Le città di pianura, il film scritto e diretto da Francesco Sossai, è diventato il protagonista inatteso della stagione dei premi: presentato a Cannes 2026, ha ottenuto ben 16 nomination ai David di Donatello 2026. La pellicola ha convinto la critica e il pubblico per la sua miscela di tono leggero, riflessione sociale e riferimenti cinematografici che guardano tanto al passato quanto a registri più contemporanei. Al centro della storia ci sono due personaggi che attraversano il Triveneto in modo notturno e un po’ sopra le righe, in un percorso che mescola ironia, poesia e un costante consapevole consumo di alcol.
Il film è diventato un caso di passaparola: grazie a interpreti come Pierpaolo Capovilla, Sergio Romano e la partecipazione di Filippo Scotti, la pellicola ha conquistato nomination nelle categorie principali, dal miglior film alla regia, fino ai reparti tecnici come fotografia e montaggio. Questo risultato ha alimentato il dibattito sulla centralità del cinema d’autore nella produzione italiana contemporanea e ha messo in rilievo come un progetto apparentemente “di nicchia” possa imporsi nella competizione dei premi nazionali.

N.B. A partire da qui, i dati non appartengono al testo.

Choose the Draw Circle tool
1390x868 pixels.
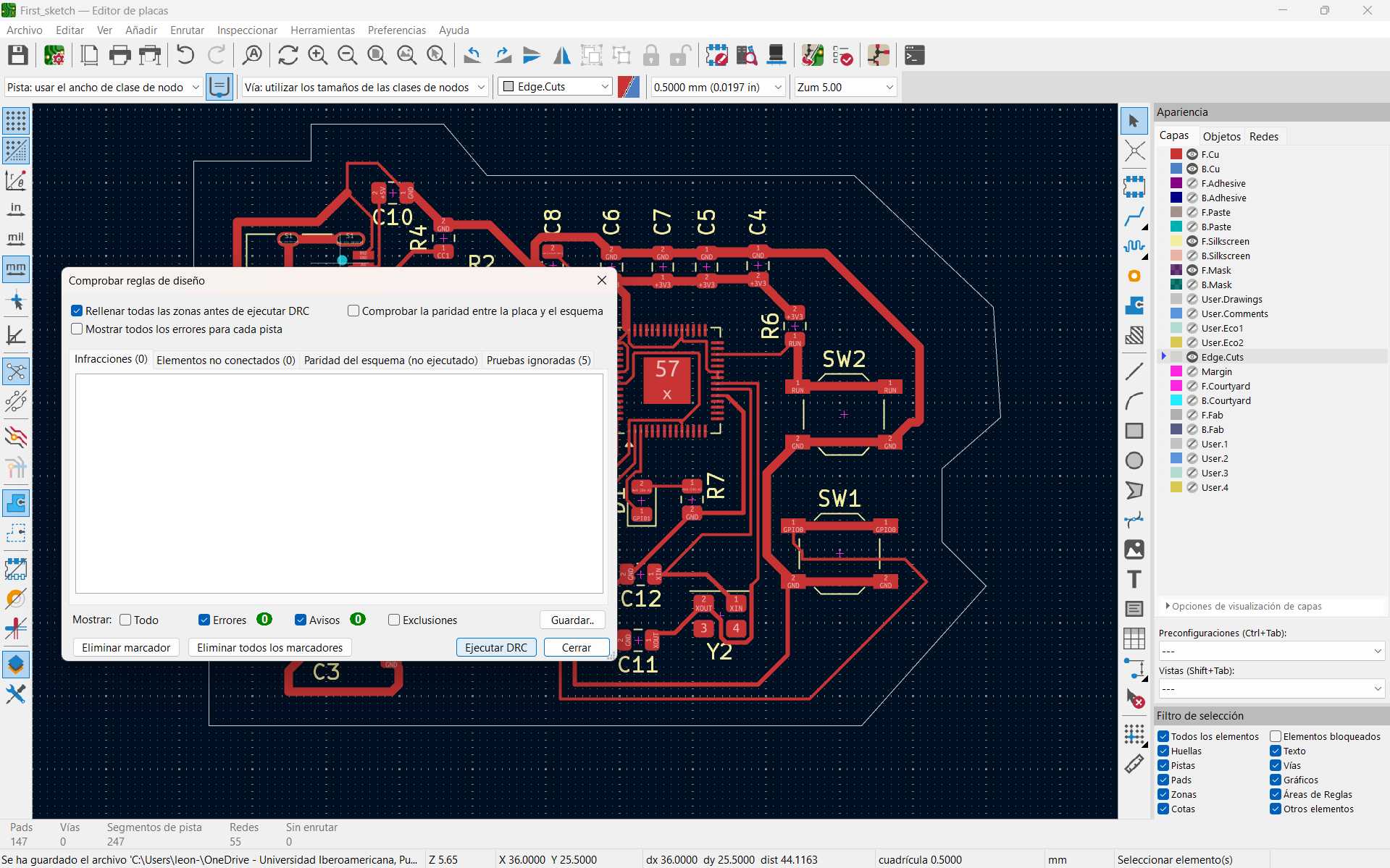click(1134, 460)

La forza di Le città di pianura risiede nella capacità di trasformare il paesaggio regionale in un vero e proprio protagonista: strade secondarie, bar di provincia e piazze illuminate di notte fungono da scenografia viva per un road movie che alterna leggerezza e critica. Nel conteggio delle candidature il film è risultato il più presente, davanti a titoli come La grazia di Paolo Sorrentino (14 nomination) e Le assaggiatrici di Silvio Soldini (13 nomination). Dietro questi tre leader si posizionano opere come La città proibita, Duse e Fuori di Mario Martone con 8 candidature ciascuno, mentre Primavera raggiunge le 7. La distribuzione delle nomination segnala una stagione polarizzata, con pochi titoli che concentrano buona parte delle categorie importanti.
La cinquina per il miglior film comprende Cinque secondi, Fuori, La grazia, Le assaggiatrici e Le città di pianura, confermando l’idea che i titoli più nominati partano in vantaggio nelle categorie clou. Anche nella regia troviamo gli stessi nomi: Martone, Mainetti, Sorrentino, Soldini e Sossai. Sul fronte tecnico, la competizione è serrata per fotografia, scenografia, costumi e montaggio, con La grazia, Le assaggiatrici e Le città di pianura ancora protagonisti. Tra le canzoni originali emergono brani firmati da Brunori Sas, Checco Zalone, Levante e la colonna sonora del film di Sossai, mentre il premio del pubblico ha riconosciuto il successo popolare di Buen Camino di Checco Zalone.
Il film mette in scena una compagnia di attori che ha saputo interpretare una commistione di toni: da momenti comici a passaggi più cupi e politici. Nelle liste dei candidati alle interpretazioni figurano nomi come Valerio Mastandrea, Claudio Santamaria e Toni Servillo tra gli attori protagonisti, mentre tra le attrici compaiono Valeria Bruni Tedeschi, Valeria Golino e Barbara Ronchi. Per la sua parte, Le città di pianura ha ottenuto anche riconoscimenti nelle categorie di cast, casting director, trucco e acconciature, elementi che contribuiscono a un ritratto credibile e riconoscibile del territorio rappresentato.
Il tono del film è stato spesso descritto come un equilibrio tra commedia popolare e riflessione autoriale: immagini notturne e dialoghi brevi ricordano talvolta il cinema di Fellini o la leggerezza malinconica di autori come Aki Kaurismäki. Questa commistione è parte del motivo per cui la pellicola ha trovato uno spazio sia nei festival internazionali, con la vetrina di Cannes 2026, sia nella stagione dei premi nazionali.
Il successo della pellicola arriva in un momento di confronto istituzionale: le principali associazioni del settore si sono mobilitate contro ipotesi di revisione dei finanziamenti alla produzione italiana, mentre alcune voci critiche hanno risposto con inviti a boicottare. Sul fronte pratico, è previsto un incontro al Quirinale il 5 maggio con i candidati, e la cerimonia dei David di Donatello si terrà il 6 maggio a Cinecittà, Studio 23, trasmessa in diretta Rai e condotta da Bianca Balti e Flavio Insinna. Il quadro complessivo restituisce una stagione in cui coesistono grandi autori consolidati e nuovi autori capaci di emergere con progetti popolari e riconoscibili.